In September 1942, Daĝcı was placed as the leader of a group of ten partisans, including his sister, who were to establish an underground network in the city of Simferopol. The network was established in the village of Kara Kiyat, located 3 km outside of Simferopol. At this time, Daĝcı took on the nickname of "Uncle Volodya" (Дядя Володя).

Daĝcı's network was the largest in Crimea during World War II, encompassing members of the German security forces, hospitals, and the collaborationist local government of Yalta. It participated in the Rail War and attacks on German military bases, provided supplies to the partisans, and collected 20,000 rubles, which were sent to the Soviet Union proper and used to build an aeroplane.

Beginning in May 1943, Daĝcı's group began subordinating other partisan groups at the behest of the military command, which expressed its desire for Daĝcı to shift his goal towards convincing Crimean Tatar collaborators to join the partisans. As a result of Daĝcı's efforts, a member of Schutzmannschaft Battalion 147, Baki Gaziyev, defected to the partisans.
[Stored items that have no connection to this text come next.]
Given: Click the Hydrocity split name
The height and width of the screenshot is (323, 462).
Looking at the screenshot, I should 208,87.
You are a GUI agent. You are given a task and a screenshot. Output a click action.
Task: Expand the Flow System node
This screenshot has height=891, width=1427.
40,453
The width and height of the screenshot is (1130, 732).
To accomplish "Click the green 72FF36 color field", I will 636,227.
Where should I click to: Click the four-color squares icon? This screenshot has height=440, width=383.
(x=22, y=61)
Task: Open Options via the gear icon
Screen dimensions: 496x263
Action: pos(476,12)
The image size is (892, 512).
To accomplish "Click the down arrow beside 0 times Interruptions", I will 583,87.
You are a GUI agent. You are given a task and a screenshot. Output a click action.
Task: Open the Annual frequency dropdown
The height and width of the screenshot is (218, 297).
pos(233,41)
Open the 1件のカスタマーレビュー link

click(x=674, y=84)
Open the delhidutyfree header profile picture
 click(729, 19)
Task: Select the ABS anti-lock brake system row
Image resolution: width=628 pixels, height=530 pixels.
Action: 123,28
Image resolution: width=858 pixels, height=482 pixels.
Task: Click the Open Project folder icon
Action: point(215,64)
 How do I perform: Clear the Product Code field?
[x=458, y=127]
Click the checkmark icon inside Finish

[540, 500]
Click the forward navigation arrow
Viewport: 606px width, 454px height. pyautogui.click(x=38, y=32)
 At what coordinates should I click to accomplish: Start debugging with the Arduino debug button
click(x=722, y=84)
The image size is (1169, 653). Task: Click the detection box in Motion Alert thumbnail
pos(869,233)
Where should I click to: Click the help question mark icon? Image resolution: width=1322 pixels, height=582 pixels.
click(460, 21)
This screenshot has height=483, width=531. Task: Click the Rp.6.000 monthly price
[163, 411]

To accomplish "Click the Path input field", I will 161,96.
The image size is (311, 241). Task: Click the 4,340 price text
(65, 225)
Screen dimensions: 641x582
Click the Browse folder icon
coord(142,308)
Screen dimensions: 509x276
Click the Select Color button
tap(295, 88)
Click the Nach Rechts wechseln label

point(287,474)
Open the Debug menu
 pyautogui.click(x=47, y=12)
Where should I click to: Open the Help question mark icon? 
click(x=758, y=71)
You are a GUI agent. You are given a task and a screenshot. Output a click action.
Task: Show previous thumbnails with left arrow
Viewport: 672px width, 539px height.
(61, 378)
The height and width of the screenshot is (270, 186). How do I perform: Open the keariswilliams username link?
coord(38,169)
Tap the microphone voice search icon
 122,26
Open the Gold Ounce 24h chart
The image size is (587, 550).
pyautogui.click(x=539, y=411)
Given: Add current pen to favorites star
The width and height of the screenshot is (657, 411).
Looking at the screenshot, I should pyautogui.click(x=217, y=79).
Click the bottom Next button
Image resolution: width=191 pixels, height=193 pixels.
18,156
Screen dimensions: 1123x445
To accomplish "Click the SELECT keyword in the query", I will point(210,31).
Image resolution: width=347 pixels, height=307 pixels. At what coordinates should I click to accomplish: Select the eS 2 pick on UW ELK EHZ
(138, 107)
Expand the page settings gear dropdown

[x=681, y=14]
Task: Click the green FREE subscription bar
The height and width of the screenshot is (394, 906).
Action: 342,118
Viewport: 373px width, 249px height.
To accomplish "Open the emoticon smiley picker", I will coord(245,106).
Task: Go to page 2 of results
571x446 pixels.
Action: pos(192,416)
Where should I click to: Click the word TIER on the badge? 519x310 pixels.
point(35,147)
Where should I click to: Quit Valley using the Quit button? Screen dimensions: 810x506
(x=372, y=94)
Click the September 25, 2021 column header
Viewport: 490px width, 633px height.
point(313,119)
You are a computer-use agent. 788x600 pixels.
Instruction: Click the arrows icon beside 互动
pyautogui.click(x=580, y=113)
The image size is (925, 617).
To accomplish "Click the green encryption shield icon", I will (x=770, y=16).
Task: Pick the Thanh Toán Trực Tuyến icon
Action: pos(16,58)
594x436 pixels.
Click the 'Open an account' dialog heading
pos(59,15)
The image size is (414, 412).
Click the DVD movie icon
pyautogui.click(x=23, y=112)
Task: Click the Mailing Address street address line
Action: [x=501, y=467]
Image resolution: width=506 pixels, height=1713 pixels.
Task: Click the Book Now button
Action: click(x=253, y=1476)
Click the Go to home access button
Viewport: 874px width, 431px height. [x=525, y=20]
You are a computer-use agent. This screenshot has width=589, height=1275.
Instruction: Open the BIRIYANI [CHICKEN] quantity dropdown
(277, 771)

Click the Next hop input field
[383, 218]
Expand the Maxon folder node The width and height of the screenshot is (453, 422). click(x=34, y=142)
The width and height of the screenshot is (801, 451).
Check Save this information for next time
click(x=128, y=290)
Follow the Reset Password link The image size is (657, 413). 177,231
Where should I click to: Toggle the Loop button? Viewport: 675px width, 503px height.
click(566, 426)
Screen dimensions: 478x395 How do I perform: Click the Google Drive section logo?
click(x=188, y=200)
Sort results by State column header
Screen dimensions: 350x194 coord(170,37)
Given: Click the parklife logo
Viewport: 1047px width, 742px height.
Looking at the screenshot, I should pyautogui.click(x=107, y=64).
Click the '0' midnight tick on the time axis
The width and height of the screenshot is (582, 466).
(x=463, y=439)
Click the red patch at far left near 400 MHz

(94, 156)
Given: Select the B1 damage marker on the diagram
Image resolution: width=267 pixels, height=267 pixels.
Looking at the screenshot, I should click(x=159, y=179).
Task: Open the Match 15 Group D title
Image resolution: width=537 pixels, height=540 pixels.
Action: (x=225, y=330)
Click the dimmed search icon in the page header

Gaziyev's defection enabled partisan forces to bring an end to the German blockade of the partisan-run airfield in the Qarabiy yayla mountain range. At its peak, Daĝcı's network included 35 or 78 people, and included several members of his family. According to Refiq Muzafarov, author of the Crimean Tatar Encyclopaedia, two thirds of Daĝcı's organisation were ethnic Crimean Tatars.

== Death and legacy ==
It remains a source of dispute as to how Daĝcı's group was unravelled. According to The Long Way to the Truth, a memoir by partisan Galina Skripnichenko-Korovyakovskaya, the partisan group fell after one of its members was arrested by the Sicherheitsdienst and divulged information to German authorities. According to other sources, however, the organisation was destroyed from within by two pro-German infiltrators, Zoya Martynova and Tatyana Andreyeva. On 12 June 1943, Daĝcı and his family members were arrested by the Nazis. Daĝcı himself was executed on 26 June 1943, and five of his family members were executed by the Gestapo. Other members of his organisation were either tortured to death, executed by firing squad, or imprisoned at the Krasny concentration camp.

Following Daĝcı's death, the Crimean Regional Committee of the All-Union Communist Party petitioned to the State Defense Committee that he be awarded the title of Hero of the Soviet Union. However, the request went unanswered. In 1966, another attempt was made to nominate Daĝcı for the title by 24 Crimean Tatar intellectuals, this time alongside partisan scout Alime Abdenanova (who was later awarded the title of Hero of the Russian Federation in 2014). Once again, the nomination was unsuccessful, this time resulting in said intellectuals, many of whom were supporters of the Crimean Tatar civil rights movement, being noted by the Soviet government as political opponents.

In 1998, repatriated Crimean Tatars living in the Kamianka village named a street after Daĝcı.

In 2017, the Council of Elders of the Crimean Tatars of Alushta sent a petition to Sergey Aksyonov, head of the Republic of Crimea, requesting that a memorial to Daĝcı and his family be installed in his native village of Izobilne.